Where Bird led, Filippi was soon to follow: another relatively early stopper, he would find his tyre performance abruptly fall away in the final ten laps. That released Grosjean into the distance while Filippi tried to hold back Pic and Razia. It wasn't long before they want past the Coloni at successive runs through turn 1; a few minutes later and he also succumbed to van der Garde and also to Ericsson in the final minutes as the iSport driver fought his way back from the drive-thru penalty.

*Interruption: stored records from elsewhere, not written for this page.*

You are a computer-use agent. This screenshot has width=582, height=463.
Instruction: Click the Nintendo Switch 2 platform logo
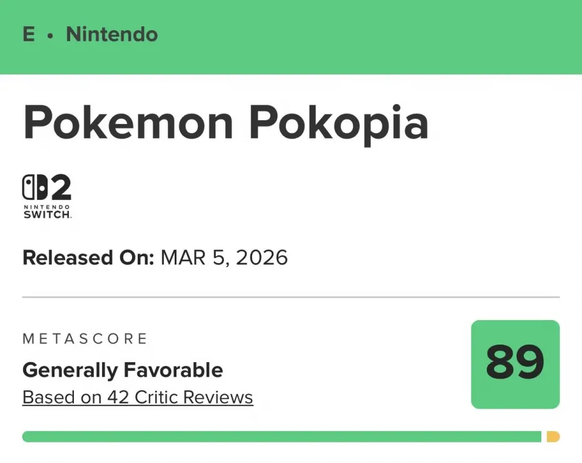tap(47, 196)
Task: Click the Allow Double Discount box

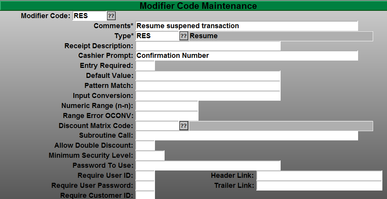Action: pos(145,145)
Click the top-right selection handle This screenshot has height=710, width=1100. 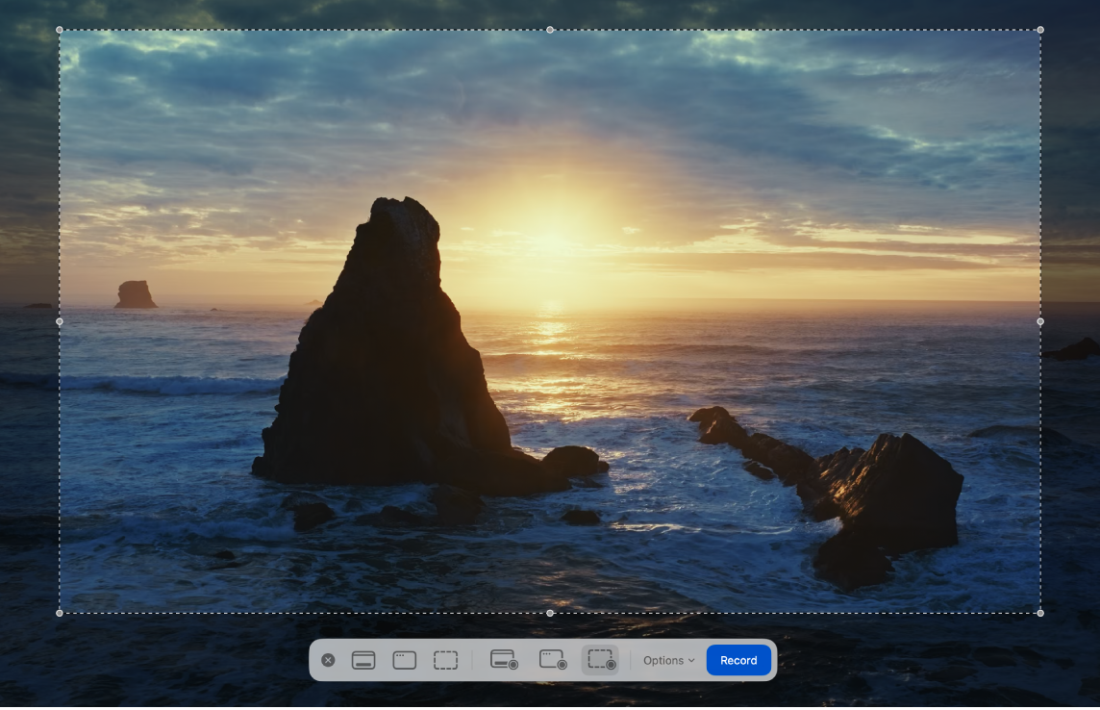click(1040, 30)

Having run in second place, Filippi would end up limping home in a disappointing sixth place, just ahead of Jules Bianchi and Christian Vietoris. Immediately behind, Vietoris' team mate Clos succumbed to Josef Kral for ninth place in the final minutes, but Vietoris himself held on for the all-important eighth place he had gained after seeing off Fabio Leimer in order to secure pole position for Racing Engineering in the sprint race under the reversed grid system
As the driver who stopped earlier than anyone by some margin, Davide Valsecchi was an obvious candidate for the same handling woes that had taken out Bird and Filippi. For a while he loked as though he was bucking the trend and was running reasonably well in 12th place - not bad given the back row starting position he'd been left in after all those penalties. But the tyre wear in the final laps did indeed finally catch up with him and he fell back to 16th place, just ahead of Sam Bird and right behind Carlin returnee Mikhail Aleshin.
Other than Ericsson's drive-thru penalty, Rodolofo Gonzalez was handed a drive-thru for overtaking under yellow flags (before he finally pulled over midrace with evident mechanical problems). Jolyon Palmer was delcared under investigation for not respecting track limits after cutting the chicane; however no further action was deemed necessary, and with Palmer running dead last and a lap off the lead it was all rather irrelevant to the race results.

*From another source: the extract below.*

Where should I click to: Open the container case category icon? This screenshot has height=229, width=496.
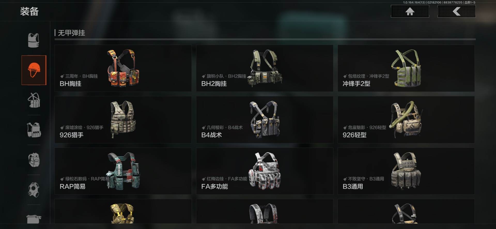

At the end of 38 laps (the race losing one lap when time-capped to one hour), Pic had halved Grosjean's lead - but it was still a perfectly comfortable 2.6s comfort margin that Grosjean had as he crossed the finish line, with Pic well ahead of third-placed man Luiz Razia who had experienced an up-and-down afternoon on his travels from pole position.
Grosjean's fifth win of the year opens up an even bigger GP2 championship lead over Giedo van der Garde, who finished in fourth place ahead of a frustrated Marcus Ericsson who was still fuming over the penalty that had cost him a near-certain race win.
It was proof that however much skill you need to win a motor race, you also need your fair share of luck as well. And this year the luck seems to be going all Romain Grosjean's way, as the clouds ahead part for the young Frenchman and a return to F1 appears ever more likely in his immediate future ...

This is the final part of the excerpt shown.